▸ TASK ITEM: Would you copy out each line of the records below that includes the word "computer"?

▸ MATERIAL PROVIDED:
=-=-=

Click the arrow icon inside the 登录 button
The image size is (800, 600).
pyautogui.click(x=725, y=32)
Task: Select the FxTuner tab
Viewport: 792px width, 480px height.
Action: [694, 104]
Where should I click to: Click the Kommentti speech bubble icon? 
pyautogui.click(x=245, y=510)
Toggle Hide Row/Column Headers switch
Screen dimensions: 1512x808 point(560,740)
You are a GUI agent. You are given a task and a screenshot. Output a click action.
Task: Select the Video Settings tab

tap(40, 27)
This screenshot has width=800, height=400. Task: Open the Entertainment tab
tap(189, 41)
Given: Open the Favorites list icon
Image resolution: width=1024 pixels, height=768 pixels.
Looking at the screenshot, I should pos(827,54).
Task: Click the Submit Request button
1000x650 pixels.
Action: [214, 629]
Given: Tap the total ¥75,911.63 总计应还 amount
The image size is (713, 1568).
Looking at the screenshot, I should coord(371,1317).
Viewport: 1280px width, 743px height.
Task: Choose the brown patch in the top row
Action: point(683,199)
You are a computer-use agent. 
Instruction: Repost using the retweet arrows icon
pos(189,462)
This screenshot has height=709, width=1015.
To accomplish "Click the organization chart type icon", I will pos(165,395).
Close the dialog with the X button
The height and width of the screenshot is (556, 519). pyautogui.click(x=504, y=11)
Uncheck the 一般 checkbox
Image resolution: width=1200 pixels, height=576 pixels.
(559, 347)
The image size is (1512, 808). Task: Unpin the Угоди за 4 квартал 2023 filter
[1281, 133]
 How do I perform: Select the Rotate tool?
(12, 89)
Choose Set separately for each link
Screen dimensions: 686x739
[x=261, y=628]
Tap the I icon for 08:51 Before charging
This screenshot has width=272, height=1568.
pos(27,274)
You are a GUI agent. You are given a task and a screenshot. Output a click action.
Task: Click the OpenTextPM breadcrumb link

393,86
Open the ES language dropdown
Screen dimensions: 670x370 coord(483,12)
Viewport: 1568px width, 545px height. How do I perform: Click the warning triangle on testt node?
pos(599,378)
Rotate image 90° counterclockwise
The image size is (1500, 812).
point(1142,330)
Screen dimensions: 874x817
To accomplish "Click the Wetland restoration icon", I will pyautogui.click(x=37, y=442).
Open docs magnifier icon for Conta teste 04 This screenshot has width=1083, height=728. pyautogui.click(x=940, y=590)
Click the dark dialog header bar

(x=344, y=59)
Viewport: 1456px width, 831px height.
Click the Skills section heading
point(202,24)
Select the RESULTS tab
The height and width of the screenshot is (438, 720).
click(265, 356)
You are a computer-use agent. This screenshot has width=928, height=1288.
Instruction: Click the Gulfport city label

=-=-=

▸ TASK RESPONSE:
You are a computer-use agent. 
You are a computer-use agent. This screenshot has width=928, height=1288.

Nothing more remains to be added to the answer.